→ Supplied material:
- Opening Delimiter -

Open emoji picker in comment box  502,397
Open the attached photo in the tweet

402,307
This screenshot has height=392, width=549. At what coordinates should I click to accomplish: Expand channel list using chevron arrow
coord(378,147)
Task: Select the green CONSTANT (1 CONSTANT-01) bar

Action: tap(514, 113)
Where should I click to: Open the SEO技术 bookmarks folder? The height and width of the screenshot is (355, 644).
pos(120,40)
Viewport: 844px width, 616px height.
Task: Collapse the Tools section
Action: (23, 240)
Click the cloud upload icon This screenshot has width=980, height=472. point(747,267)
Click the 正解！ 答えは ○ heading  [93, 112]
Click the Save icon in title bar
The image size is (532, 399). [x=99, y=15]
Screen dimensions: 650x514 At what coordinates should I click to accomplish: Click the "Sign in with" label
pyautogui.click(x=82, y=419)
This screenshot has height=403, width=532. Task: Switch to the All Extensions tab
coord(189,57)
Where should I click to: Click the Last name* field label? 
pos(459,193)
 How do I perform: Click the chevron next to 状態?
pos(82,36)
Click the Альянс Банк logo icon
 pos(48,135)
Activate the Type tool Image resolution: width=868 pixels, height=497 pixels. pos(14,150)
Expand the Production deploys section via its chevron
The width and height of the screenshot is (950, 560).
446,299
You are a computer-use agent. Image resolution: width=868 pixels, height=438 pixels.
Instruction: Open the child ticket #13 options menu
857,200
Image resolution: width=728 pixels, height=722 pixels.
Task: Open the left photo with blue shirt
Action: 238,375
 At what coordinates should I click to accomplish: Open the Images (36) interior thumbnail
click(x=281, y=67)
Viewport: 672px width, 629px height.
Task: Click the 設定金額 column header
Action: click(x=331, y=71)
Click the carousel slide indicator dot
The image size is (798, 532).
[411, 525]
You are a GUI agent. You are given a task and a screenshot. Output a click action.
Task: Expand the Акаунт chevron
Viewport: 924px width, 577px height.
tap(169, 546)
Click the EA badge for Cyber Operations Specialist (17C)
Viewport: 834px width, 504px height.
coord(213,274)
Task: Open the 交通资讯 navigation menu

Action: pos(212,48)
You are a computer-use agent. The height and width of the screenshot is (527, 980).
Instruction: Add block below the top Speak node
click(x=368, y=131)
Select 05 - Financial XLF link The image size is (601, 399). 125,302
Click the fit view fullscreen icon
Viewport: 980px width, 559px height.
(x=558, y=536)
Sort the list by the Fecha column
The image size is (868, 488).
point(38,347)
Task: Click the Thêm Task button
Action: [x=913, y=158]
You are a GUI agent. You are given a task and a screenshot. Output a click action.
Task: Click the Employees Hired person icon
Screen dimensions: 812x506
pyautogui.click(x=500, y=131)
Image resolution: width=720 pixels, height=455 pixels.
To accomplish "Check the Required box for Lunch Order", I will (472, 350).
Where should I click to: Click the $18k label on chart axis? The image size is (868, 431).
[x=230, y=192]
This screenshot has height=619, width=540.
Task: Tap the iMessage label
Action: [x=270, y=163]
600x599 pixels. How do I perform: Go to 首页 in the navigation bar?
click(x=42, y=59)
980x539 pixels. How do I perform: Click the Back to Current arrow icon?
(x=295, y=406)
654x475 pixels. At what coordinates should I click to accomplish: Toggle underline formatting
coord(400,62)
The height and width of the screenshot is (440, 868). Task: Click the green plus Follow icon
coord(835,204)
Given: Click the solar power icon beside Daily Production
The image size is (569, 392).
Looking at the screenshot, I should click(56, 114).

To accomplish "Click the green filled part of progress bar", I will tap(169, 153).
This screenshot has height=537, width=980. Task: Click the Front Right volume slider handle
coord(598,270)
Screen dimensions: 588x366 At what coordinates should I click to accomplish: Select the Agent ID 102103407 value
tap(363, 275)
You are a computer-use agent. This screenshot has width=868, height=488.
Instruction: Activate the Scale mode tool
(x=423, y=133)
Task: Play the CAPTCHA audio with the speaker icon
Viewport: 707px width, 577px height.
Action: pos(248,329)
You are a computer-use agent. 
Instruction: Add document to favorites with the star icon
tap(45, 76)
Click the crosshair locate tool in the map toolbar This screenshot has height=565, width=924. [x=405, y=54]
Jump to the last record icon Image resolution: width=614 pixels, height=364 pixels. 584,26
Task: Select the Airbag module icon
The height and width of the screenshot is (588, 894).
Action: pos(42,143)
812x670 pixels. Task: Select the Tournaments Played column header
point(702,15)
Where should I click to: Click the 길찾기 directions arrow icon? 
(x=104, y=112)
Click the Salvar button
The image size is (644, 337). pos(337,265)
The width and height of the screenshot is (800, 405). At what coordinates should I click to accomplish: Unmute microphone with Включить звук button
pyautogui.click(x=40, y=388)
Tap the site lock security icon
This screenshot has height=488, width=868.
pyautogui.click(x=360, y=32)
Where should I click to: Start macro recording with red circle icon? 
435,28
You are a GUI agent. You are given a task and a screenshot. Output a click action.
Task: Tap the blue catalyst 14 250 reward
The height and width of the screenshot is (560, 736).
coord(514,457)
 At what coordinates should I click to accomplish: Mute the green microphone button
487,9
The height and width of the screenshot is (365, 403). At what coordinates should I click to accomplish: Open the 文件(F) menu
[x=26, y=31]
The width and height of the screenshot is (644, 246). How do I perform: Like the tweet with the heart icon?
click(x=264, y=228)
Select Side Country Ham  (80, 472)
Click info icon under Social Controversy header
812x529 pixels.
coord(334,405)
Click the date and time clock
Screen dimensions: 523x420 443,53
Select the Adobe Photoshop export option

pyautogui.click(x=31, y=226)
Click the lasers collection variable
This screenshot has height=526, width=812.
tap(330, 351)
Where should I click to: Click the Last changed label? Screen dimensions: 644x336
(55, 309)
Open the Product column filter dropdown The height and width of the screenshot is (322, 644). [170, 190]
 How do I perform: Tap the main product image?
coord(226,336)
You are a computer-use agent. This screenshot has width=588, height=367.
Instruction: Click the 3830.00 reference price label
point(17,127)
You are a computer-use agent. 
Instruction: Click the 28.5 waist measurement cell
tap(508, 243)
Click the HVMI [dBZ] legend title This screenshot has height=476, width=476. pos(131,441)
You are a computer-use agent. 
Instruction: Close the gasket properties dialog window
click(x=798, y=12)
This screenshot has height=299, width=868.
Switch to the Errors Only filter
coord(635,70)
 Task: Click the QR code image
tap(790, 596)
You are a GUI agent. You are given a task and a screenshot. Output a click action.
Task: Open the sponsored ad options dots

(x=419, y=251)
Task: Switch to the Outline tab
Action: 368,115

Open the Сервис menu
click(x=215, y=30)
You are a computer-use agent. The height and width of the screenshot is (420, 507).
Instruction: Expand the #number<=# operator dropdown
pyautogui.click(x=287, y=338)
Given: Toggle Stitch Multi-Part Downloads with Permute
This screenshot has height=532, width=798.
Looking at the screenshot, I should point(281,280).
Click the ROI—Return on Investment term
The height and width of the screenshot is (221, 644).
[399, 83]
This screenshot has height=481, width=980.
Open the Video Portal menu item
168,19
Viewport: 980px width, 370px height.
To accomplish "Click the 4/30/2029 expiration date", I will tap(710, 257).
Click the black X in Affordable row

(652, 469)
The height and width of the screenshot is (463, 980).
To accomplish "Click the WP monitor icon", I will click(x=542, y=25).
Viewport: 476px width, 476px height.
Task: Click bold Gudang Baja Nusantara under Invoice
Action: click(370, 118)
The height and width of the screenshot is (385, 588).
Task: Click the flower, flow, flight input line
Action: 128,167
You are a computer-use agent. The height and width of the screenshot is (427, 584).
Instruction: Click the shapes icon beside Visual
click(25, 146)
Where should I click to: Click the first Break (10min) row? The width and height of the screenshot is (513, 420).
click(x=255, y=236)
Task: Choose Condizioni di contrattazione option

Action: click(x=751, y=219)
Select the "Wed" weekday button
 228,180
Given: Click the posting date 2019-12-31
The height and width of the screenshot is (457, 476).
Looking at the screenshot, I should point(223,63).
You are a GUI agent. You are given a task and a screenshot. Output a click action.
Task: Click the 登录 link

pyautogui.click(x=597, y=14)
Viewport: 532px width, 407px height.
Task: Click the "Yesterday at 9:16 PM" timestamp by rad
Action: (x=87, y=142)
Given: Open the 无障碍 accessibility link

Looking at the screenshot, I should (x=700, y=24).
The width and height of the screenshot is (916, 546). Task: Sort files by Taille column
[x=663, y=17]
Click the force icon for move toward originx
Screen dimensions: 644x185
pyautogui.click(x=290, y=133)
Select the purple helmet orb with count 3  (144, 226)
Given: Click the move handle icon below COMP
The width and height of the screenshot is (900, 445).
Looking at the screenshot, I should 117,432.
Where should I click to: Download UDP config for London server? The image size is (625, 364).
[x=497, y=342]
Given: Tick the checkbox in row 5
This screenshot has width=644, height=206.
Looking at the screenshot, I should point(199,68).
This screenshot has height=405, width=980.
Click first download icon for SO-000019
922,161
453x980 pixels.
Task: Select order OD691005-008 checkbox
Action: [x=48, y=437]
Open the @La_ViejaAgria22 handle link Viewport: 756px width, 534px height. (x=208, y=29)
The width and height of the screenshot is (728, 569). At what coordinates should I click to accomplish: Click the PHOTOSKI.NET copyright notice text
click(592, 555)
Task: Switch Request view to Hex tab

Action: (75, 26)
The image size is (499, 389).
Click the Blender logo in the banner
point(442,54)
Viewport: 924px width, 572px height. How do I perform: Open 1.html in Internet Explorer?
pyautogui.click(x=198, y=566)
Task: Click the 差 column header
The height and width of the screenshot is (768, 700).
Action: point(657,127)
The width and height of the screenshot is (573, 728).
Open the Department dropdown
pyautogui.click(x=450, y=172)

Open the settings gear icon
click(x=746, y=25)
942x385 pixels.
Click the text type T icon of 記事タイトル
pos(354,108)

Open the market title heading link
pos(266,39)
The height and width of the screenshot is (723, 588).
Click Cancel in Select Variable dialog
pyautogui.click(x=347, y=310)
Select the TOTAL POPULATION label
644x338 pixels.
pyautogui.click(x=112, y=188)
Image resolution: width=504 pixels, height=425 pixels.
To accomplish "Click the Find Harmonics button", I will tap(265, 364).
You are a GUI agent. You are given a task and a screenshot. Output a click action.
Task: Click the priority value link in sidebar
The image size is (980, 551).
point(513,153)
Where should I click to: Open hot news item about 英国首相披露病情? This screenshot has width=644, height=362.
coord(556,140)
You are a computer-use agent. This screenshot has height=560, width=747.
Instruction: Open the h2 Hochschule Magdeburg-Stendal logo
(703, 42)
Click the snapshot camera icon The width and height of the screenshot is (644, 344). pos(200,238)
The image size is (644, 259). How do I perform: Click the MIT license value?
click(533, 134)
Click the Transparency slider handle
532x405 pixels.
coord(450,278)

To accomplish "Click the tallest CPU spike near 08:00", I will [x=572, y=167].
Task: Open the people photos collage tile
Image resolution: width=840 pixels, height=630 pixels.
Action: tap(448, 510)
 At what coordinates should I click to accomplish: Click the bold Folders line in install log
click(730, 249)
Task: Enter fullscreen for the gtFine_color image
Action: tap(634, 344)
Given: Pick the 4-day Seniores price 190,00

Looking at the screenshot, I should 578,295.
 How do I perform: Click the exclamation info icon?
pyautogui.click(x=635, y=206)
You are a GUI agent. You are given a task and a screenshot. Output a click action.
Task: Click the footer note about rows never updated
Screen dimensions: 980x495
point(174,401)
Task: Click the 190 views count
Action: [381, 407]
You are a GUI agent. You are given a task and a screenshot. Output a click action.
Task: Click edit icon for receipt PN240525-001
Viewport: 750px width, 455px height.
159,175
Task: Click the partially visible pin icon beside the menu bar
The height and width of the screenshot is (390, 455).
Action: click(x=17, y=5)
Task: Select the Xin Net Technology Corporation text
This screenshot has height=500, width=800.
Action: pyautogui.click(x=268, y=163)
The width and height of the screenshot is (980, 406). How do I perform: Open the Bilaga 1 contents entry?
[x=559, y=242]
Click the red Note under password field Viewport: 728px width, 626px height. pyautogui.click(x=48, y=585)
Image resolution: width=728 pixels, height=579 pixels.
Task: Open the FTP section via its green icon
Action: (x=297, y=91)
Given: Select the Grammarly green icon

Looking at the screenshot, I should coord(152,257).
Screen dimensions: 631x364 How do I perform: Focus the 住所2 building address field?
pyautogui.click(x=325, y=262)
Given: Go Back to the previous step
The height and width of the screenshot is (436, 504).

- Closing Delimiter -

In the data above, each line holding "move" is to be found and copied.

→ Response to the task:
Click the force icon for move toward originx
Given: Click the move handle icon below COMP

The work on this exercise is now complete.